Внимание к проблематике нечеловеческого со стороны тех, кого Поль Рикер остроумно назвал «учителями подозрительности» (и примкнувшего к ним Мишеля Фуко), вовсе не было продиктовано специфическим интересом к биологическому («этология и зоопсихология»), инфернальному («демонология и тератология») или инфернально-биологическому («вирусология и молекулярная биология»). Расширение границ нечеловеческого было, в сущности, расширением плацдарма экспансии человеческого.
Любые новые измерения нечеловеческого оказывались при этом новыми измерениями присваивающей практической антропологии. Одновременно разрасталось и производство человеческого, которое преобразовывало нечеловеческое в полезный, высококалорийный продукт. Расширение этого производства вело к достаточно частым и разнообразным по последствиям кризисам перепроизводства гуманизма. Эксцессы расизма, нацизма или колониализма также были связаны с этим перепроизводством человеческого на антропологическую единицу, обитающую в пределах определенной нации– общества – цивилизации.
Общий кризис перепроизводства человеческого на современном Западе выражается в гипертрофии права, которая выражается в культе прав человека, играющем роль этики и онтологии современного мира.
При этом человек по-прежнему выступает мерой всех вещей. Однако чтобы подтверждать этот статус, человеку необходимо постоянно проходить тест на содержание в нем достаточного количества человеческого. Опыт великих трагедий XX века показывает, что количество человеческого в человеке постоянно меняется, иногда скатываясь к нулевой отметке. Но еще важнее изменения качества «гуманитарного субстрата», определение которого служит точкой отсчета для любых количественных колебаний.

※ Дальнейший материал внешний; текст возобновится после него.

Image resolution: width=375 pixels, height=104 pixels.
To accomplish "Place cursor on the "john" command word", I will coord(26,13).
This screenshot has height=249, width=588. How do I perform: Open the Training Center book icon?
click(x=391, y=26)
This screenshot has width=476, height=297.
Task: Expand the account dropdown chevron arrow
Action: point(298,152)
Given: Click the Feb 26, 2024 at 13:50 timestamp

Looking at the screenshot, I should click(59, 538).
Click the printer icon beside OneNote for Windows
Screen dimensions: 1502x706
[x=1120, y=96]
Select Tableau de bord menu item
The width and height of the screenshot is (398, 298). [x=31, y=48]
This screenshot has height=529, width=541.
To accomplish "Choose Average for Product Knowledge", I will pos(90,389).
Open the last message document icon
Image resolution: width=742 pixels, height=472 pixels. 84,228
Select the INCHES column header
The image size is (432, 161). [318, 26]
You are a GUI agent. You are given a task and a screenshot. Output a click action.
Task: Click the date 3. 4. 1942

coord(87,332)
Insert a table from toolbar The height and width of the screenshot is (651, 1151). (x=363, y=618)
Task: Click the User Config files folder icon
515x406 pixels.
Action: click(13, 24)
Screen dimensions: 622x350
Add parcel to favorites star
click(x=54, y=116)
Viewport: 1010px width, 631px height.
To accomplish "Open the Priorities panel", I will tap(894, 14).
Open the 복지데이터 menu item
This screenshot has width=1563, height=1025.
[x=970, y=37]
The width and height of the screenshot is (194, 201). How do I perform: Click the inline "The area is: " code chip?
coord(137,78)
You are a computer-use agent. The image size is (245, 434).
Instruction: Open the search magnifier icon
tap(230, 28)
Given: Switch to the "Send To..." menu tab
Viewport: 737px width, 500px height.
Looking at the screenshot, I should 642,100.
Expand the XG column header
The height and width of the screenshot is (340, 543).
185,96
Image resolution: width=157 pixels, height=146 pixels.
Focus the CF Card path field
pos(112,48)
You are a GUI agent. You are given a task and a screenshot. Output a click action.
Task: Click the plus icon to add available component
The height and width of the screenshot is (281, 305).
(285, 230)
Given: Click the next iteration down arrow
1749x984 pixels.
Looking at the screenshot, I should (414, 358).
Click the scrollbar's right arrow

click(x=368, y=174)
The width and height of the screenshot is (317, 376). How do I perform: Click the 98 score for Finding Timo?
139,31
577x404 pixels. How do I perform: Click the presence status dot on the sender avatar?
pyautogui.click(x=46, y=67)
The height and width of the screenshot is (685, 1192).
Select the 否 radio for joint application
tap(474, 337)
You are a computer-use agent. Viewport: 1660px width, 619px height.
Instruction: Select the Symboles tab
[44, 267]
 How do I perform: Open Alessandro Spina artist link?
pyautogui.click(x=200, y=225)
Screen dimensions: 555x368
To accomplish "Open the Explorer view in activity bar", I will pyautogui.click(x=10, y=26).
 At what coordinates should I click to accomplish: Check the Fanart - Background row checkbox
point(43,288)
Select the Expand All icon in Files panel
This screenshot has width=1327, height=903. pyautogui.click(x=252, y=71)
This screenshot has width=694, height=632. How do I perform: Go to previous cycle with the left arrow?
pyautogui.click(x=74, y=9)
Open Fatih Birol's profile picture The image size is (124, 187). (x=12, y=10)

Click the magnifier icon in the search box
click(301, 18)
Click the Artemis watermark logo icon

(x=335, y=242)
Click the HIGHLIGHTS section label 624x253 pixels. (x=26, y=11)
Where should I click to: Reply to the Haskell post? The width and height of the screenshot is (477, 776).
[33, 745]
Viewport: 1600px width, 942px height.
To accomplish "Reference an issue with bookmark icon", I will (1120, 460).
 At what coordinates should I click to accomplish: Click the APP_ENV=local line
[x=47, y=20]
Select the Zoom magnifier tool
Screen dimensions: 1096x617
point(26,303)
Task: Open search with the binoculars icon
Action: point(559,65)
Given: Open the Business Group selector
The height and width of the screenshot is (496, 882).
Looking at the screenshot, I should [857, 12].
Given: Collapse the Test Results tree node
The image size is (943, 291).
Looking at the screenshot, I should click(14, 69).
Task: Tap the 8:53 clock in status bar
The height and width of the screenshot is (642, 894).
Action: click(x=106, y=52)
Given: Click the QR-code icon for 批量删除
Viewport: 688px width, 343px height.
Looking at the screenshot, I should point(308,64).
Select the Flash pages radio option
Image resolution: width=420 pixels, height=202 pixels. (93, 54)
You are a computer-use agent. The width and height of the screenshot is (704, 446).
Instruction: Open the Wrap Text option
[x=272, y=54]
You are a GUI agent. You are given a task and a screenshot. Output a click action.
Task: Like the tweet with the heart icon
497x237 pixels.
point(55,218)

И здесь проблема справедливости проявляется максимально полно.
С одной стороны, человек в качестве меры любой вещи представляет собой антропологическую инстанцию справедливости, служит ее живым воплощением. С другой стороны, то, что характеристики абстрактного «человека вообще» относятся к конкретному человеческому существу примерно так же, как могут относиться к нему черты выставленного в магазинной витрине манекена. Беря на себя миссию меры вещей, человек неизменно оказывается перед вызовом утраты человеческого. Более того, пытаясь устанавливать справедливость, человеческое существо постоянно рискует оказаться несуществующим. В итоге и человеческое в человеке, и само бытие оказываются предметом распределения, зависящим от избрания распределительной системы или сценария справедливости.